**REQUIREMENTS:**
Please swap each "Viewport" in the records below for "Window" and write out all the lines again with nothing else changed.

**DATA ROWS:**

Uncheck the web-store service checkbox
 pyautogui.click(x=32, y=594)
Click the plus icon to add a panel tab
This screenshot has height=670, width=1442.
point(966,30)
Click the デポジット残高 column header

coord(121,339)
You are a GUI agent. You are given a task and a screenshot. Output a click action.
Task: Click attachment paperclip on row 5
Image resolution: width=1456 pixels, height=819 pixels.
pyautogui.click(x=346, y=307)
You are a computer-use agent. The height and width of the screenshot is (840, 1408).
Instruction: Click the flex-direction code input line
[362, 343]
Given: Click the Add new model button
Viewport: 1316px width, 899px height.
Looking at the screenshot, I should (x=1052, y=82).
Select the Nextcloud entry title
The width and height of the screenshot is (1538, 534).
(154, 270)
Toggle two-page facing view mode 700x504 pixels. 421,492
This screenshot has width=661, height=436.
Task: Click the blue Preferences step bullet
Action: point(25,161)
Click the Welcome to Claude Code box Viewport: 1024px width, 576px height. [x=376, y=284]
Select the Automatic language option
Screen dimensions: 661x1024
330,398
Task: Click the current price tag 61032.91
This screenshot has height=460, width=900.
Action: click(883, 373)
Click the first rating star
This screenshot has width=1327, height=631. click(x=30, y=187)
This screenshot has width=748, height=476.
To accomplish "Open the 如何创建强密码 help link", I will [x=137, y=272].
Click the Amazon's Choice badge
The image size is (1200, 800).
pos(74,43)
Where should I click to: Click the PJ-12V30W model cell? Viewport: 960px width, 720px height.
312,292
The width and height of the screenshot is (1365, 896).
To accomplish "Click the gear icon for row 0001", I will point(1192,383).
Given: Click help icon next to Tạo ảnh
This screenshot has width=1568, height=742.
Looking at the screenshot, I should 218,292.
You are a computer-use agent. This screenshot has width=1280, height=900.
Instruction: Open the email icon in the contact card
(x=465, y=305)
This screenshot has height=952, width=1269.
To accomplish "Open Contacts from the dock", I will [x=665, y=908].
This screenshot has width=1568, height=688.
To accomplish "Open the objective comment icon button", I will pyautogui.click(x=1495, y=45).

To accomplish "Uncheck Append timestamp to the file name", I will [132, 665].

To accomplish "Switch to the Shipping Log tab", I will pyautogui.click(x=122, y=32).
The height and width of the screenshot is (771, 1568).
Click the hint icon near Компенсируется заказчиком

**FULL OUTPUT:**
Uncheck the web-store service checkbox
 pyautogui.click(x=32, y=594)
Click the plus icon to add a panel tab
This screenshot has height=670, width=1442.
point(966,30)
Click the デポジット残高 column header

coord(121,339)
You are a GUI agent. You are given a task and a screenshot. Output a click action.
Task: Click attachment paperclip on row 5
Image resolution: width=1456 pixels, height=819 pixels.
pyautogui.click(x=346, y=307)
You are a computer-use agent. The height and width of the screenshot is (840, 1408).
Instruction: Click the flex-direction code input line
[362, 343]
Given: Click the Add new model button
Window: 1316px width, 899px height.
Looking at the screenshot, I should (x=1052, y=82).
Select the Nextcloud entry title
The width and height of the screenshot is (1538, 534).
(154, 270)
Toggle two-page facing view mode 700x504 pixels. 421,492
This screenshot has width=661, height=436.
Task: Click the blue Preferences step bullet
Action: point(25,161)
Click the Welcome to Claude Code box Window: 1024px width, 576px height. [x=376, y=284]
Select the Automatic language option
Screen dimensions: 661x1024
330,398
Task: Click the current price tag 61032.91
This screenshot has height=460, width=900.
Action: click(883, 373)
Click the first rating star
This screenshot has width=1327, height=631. click(x=30, y=187)
This screenshot has width=748, height=476.
To accomplish "Open the 如何创建强密码 help link", I will [x=137, y=272].
Click the Amazon's Choice badge
The image size is (1200, 800).
pos(74,43)
Where should I click to: Click the PJ-12V30W model cell? Window: 960px width, 720px height.
312,292
The width and height of the screenshot is (1365, 896).
To accomplish "Click the gear icon for row 0001", I will point(1192,383).
Given: Click help icon next to Tạo ảnh
This screenshot has width=1568, height=742.
Looking at the screenshot, I should 218,292.
You are a computer-use agent. This screenshot has width=1280, height=900.
Instruction: Open the email icon in the contact card
(x=465, y=305)
This screenshot has height=952, width=1269.
To accomplish "Open Contacts from the dock", I will [x=665, y=908].
This screenshot has width=1568, height=688.
To accomplish "Open the objective comment icon button", I will pyautogui.click(x=1495, y=45).

To accomplish "Uncheck Append timestamp to the file name", I will [132, 665].

To accomplish "Switch to the Shipping Log tab", I will pyautogui.click(x=122, y=32).
The height and width of the screenshot is (771, 1568).
Click the hint icon near Компенсируется заказчиком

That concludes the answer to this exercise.